On 8/29/11 2:00 PM, Helmut Eller wrote:
* Raymond Toy [2011-08-29 17:00] writes:
On Sat, Aug 27, 2011 at 2:01 PM, Helmut Eller <heller@common-lisp.net>wrote:
Is it necessary that we reserve such large areas at startup?
#define READ_ONLY_SPACE_SIZE (0x0ffff000) /* 256MB - 1 page */ #define STATIC_SPACE_SIZE (0x0ffff000) /* 256MB - 1 page */ #define BINDING_STACK_SIZE (0x07fff000) /* 128MB - 1 page */ #define CONTROL_STACK_SIZE (0x07fff000 - 8192) (about 128 MB)
Why are read-only and static space so large when a core file is less than 30MB? And why do we need such huge stacks?

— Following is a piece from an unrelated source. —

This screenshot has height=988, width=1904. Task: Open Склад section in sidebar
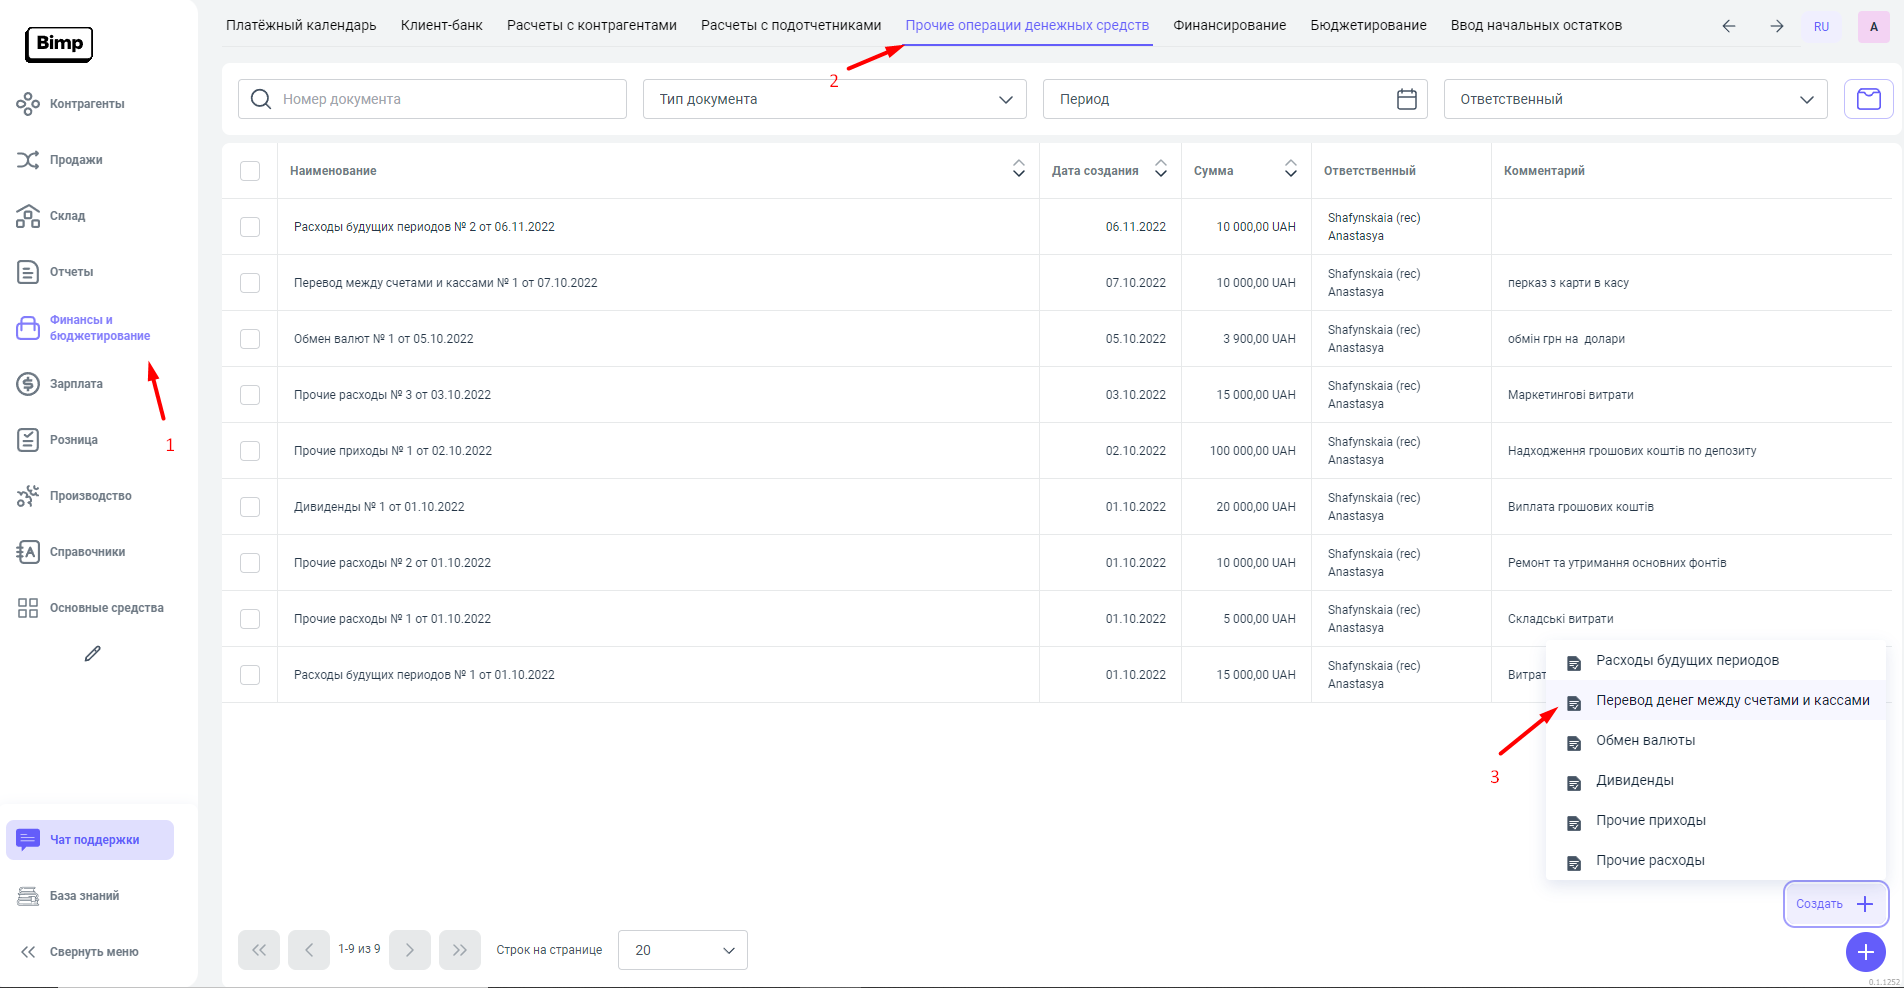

Don't know why they're set to these sizes, but long ago, everything was much smaller, including a default heap of 64 MB or so (except on Linux which had more). I think Douglas set these defaults. I vaguely remember a few use cases where the (original) control stack size was too small.
Perhaps now would be a good time to add command-line options to allow the user to set the sizes of the spaces like the -dynamic-space-size option. Command line options would be good.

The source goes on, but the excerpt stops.